What this task involves> When the line containing "Image resolution: width=1568" appears in the entries below, begin printing there and stop after the line containing "You are a computer-use agent. The"; print each of those lines exactly and no other line.

Stored records:

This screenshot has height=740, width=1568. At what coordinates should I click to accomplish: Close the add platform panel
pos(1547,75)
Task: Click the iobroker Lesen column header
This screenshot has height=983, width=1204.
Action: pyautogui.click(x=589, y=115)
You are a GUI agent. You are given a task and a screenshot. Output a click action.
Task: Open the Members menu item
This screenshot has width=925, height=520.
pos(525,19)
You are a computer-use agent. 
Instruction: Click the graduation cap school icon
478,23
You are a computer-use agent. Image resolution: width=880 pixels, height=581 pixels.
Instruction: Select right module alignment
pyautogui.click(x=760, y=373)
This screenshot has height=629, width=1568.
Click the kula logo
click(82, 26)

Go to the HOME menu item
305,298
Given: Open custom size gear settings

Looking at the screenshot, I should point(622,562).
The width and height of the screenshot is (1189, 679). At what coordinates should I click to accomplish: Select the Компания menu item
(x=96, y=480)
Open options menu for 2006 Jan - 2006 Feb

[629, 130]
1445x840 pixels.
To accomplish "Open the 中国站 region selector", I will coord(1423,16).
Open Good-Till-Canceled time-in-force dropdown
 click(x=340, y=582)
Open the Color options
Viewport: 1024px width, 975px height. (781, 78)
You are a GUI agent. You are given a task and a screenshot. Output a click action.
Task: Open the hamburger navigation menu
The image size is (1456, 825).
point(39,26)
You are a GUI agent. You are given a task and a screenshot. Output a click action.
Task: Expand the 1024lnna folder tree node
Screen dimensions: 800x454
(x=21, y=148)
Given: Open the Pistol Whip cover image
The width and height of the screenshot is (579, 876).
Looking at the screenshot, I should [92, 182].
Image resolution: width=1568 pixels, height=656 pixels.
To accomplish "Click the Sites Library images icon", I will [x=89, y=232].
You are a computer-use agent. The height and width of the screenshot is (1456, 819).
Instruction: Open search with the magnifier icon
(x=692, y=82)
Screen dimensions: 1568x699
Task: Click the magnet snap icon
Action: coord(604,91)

Output of the task>
Image resolution: width=1568 pixels, height=656 pixels.
To accomplish "Click the Sites Library images icon", I will [x=89, y=232].
You are a computer-use agent. The height and width of the screenshot is (1456, 819).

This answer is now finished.